Introduction and Objectives: Two clusters of the subgenotype F1b (basal and cosmopolitan) have recently been described. The basal cluster has been associated with the early occurrence of hepatocellular carcinoma in chronically infected patients from Alaska and Peru. In Argentina, where the cosmopolitan cluster is the most prevalent, this relationship has not been observed. In the course of chronic hepatitis B infection, mutations occur in different regions. In particular, mutations in the basal core promoter (BCP) and the preC/C regions are associated with HBe-antigen (HBeAg) seroconversion, an event related to the severity of chronic HBV infection. This study aimed to determine the HBeAg status and to characterize the molecular mutation patterns associated with HBeAg seroconversion in both subgenotype F1b clusters. Materials and Methods: Serum samples from 68 patients with subgenotype F1b chronic hepatitis B infection were analyzed. The BCP and pC/C regions were amplified and sequenced. Results: Twenty-one samples belonged to the basal cluster and 47 to the cosmopolitan cluster. No differences in age or gender were observed between the cases of both clusters. The basal cluster samples showed a lower frequency of positivity for HBeAg (38.1 vs. 57.4 %). In HBeAg negative samples, the basal cluster showed significantly higher rates of A1762T/G1764A (92.3 vs. 50.0, p:0.013) and G1896A (92.3 vs. 20.0, <0.001) mutations in relation to the cosmopolitan cluster.
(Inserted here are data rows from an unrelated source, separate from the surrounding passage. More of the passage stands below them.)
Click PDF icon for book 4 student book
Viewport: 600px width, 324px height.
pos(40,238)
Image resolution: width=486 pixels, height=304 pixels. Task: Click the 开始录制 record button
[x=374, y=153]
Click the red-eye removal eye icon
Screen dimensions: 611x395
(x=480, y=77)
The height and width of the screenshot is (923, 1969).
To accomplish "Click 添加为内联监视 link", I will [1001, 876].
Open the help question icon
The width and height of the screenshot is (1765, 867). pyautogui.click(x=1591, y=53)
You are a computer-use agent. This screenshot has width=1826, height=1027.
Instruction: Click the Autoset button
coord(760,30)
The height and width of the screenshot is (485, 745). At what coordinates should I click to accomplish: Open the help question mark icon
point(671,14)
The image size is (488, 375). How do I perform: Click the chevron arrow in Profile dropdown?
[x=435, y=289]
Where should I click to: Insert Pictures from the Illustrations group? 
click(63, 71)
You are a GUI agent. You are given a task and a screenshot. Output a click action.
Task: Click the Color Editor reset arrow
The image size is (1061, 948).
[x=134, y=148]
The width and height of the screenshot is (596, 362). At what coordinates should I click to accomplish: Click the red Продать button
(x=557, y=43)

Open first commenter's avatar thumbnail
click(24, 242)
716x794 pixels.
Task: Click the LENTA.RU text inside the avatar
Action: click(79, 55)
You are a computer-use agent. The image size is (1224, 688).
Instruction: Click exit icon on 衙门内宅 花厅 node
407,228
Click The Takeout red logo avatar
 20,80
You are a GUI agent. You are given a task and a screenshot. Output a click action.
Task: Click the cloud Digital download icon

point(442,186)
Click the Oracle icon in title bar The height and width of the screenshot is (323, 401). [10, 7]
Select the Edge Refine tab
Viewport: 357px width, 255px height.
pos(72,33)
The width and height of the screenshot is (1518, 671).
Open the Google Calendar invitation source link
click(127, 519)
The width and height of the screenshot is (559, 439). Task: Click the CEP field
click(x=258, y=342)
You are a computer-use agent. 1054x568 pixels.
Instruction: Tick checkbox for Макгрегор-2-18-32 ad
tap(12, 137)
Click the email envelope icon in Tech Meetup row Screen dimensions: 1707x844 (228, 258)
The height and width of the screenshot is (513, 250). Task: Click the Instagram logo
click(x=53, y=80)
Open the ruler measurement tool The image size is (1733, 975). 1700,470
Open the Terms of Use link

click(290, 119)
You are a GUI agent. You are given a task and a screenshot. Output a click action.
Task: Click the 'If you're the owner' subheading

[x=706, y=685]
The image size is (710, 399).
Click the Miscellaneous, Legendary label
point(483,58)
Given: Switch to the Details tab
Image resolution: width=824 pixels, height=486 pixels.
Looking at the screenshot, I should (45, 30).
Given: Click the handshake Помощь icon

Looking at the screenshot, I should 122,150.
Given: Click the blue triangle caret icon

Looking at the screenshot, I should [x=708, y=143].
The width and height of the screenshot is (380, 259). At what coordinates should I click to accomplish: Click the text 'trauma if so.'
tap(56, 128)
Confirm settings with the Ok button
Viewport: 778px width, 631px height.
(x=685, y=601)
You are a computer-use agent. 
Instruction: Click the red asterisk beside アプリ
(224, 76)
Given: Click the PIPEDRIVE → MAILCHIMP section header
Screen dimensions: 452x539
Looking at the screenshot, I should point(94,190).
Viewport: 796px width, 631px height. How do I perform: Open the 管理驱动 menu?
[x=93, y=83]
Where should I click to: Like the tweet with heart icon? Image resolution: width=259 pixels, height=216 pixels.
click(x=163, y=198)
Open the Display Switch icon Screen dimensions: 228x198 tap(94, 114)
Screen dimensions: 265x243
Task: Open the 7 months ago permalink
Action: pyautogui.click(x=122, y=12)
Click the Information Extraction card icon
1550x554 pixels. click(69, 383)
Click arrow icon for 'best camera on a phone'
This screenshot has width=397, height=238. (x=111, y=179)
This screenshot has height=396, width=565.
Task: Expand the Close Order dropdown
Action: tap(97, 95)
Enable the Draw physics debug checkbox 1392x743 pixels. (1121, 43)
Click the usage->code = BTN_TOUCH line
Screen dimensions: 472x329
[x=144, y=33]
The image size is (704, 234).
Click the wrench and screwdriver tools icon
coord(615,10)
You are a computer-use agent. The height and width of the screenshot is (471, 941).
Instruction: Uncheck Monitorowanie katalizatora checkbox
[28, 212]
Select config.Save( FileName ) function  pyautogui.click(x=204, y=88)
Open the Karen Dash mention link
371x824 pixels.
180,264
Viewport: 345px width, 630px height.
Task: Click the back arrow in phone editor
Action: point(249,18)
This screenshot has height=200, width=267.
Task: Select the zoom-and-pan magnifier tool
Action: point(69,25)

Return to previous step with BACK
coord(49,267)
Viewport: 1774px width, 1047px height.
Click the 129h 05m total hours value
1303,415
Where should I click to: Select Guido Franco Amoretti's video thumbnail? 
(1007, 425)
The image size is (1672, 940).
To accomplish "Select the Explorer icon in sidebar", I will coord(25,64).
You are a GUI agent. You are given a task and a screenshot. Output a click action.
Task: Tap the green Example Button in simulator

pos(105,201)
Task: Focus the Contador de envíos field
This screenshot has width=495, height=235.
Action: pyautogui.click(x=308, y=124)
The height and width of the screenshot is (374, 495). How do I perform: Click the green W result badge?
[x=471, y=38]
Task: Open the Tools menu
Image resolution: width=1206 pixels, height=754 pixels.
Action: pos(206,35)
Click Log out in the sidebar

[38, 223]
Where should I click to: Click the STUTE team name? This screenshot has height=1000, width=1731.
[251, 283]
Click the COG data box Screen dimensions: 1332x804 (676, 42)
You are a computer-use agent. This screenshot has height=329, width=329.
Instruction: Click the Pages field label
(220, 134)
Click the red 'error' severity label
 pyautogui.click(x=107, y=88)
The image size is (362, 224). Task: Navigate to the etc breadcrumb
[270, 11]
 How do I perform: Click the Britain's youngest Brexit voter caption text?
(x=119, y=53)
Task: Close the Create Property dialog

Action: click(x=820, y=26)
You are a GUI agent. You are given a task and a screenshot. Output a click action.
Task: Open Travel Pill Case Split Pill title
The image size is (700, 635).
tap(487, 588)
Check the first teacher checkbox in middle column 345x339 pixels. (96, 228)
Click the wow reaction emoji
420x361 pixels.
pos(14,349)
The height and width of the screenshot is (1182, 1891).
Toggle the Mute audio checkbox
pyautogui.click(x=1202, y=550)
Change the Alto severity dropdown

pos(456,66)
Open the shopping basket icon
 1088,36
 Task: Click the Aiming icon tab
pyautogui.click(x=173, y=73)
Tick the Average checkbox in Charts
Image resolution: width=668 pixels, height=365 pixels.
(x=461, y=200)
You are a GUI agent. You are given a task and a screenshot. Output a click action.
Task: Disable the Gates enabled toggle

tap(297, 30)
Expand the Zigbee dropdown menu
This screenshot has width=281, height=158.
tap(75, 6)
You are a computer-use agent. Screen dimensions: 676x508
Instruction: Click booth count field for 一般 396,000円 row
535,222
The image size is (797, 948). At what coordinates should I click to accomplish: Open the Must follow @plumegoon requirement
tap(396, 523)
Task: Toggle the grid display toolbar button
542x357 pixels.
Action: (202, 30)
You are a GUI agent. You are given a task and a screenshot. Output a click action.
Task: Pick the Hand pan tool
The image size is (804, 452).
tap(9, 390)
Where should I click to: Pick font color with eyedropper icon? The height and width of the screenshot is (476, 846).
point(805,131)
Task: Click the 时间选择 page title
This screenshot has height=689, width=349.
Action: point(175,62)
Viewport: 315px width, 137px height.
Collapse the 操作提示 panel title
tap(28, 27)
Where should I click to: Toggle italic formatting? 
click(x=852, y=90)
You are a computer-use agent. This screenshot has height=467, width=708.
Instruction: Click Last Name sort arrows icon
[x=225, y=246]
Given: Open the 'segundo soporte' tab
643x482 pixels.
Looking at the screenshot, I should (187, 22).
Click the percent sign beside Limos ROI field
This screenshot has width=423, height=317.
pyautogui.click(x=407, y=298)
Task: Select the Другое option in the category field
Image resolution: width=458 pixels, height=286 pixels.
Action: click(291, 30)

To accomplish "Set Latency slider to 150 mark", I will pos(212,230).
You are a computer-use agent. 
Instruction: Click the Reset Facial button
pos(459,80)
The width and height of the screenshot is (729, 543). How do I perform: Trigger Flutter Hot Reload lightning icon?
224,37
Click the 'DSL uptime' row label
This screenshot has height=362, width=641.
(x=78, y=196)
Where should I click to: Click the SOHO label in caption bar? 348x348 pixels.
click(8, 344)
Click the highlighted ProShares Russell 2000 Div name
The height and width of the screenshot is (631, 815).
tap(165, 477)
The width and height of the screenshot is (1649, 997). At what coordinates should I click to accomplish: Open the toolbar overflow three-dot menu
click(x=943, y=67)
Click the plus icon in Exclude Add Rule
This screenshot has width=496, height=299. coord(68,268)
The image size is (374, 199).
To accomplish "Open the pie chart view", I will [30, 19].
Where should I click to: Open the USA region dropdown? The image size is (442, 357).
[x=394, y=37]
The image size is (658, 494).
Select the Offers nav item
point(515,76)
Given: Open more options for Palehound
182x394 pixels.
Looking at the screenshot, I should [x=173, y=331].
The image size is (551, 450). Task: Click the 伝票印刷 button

Conclusions: The disparity observed in HBeAg positivity frequency suggests that the basal cluster would be associated with earlier HBeAg seroconversion than the cosmopolitan cluster. The frequency of mutations associated with a worse clinical outcome was significantly higher in the basal cluster samples.Overall, this study provides new insights into the role of viral variants in the pathogenesis of chronic HBV infection and contributes to identifying molecular determinants associated with the pathogenesis of chronic HBV infection.